It’s not that the Magic were horrible during this stretch. They were a little sloppy, sure, but it wasn’t the type of basketball eyesore that’s often evident when a game is being broken open. Instead, it was merely a decisive reminder of the gulf between these two sides. Orlando were below their best for much of the first half, and eventually they were made to pay.
Bigger than basketball
Of all the takeaways from this series, the most important undoubtedly has nothing to do with the on-court product at all. For many the hope was always that the dialogue and sentiment that would emerge from the NBA’s return to play could lead to substantial, lasting, and long-needed change. The events surrounding Game Five make that feel like something closer to a genuine chance than ever before. For their part, the Magic have been able to contribute to the amplification of the intended message.
For the longest time sports has been thought of by many as merely escapist entertainment, disconnected from the social, economic, cultural and political concerns that permeate our communities. It was, to be honest, a pretty naive view of things, willfully ignorant of the individual and collective experiences that those involved in the sport represent. On Wednesday, Orlando was a part of an important step towards the solidification of player empowerment as a tool for progressive change.
Although it was the Bucks who made the initial stand, the Magic were quick to align in solidarity with their peers and the message that was being brought into sharp focus on both a national and global level. By following suit and choosing to step away from the court, each of the playoffs’ remaining teams were able to make a clear statement about the need for serious reform in response to the social injustice and police brutality experienced by the African American community. It already feels like a catalyzing moment, and the wheels of change appear to be in motion.

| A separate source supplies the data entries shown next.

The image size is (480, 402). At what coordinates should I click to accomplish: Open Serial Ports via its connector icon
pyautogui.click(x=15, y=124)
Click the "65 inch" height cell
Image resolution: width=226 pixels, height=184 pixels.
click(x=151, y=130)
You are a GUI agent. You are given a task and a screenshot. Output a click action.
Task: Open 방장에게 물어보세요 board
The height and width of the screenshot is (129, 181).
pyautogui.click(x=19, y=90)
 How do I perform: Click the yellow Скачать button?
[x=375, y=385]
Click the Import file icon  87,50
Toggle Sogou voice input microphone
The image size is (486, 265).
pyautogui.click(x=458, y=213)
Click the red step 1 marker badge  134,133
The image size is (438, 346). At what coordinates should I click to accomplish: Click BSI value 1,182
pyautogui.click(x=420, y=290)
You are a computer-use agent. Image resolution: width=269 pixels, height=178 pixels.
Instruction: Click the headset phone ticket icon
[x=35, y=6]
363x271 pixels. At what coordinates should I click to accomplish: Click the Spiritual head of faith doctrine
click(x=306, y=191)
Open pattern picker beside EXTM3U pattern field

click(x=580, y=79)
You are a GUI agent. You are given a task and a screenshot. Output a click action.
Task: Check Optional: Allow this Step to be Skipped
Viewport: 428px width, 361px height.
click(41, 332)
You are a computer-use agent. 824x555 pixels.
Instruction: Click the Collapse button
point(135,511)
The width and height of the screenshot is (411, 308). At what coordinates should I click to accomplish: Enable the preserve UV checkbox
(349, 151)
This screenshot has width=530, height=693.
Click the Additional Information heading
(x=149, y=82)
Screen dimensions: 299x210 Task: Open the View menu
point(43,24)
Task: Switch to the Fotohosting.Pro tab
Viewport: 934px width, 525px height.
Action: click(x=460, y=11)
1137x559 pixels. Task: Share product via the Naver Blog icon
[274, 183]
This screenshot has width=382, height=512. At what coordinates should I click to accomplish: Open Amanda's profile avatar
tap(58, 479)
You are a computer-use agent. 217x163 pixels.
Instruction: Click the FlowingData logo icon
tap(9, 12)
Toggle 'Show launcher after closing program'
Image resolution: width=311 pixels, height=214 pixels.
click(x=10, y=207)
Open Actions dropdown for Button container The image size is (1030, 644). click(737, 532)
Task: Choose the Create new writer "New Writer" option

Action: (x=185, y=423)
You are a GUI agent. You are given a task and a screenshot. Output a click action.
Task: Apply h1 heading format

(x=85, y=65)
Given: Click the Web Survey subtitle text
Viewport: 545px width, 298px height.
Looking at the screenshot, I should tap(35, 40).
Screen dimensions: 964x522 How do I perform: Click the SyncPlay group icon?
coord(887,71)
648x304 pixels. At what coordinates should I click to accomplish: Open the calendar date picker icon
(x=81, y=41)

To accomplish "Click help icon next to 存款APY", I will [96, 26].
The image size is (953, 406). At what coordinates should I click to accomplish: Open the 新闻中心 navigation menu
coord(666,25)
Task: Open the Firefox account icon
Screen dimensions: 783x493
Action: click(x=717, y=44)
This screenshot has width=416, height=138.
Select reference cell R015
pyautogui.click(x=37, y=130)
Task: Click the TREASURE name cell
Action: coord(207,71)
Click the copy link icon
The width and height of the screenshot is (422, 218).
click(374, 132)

The players have helped to make such a circumstance possible, wielding their platform and profile as a tool for progress.
Undoubtedly a season unlike any other, the same could also be said for the year 2020 in general. Professional athletes were already role models to many, gifted individuals whose feats were to be admired and aspired to. However, the last week has served as an important reminder that these players also possess the inspirational ability to be the leaders our communities so sorely need. For the Magic the season may be over, but the real work has only just begun. The time for change is now.
And with that, we’re done. Orlando’s 2020 season is now officially in the books, with a similar finishing point to last year’s drought-breaking campaign. The time to reflect on the past and then project the future will soon come, but for now we await the conclusion of this postseason with the hope that 2021 will instead be the Magic’s year.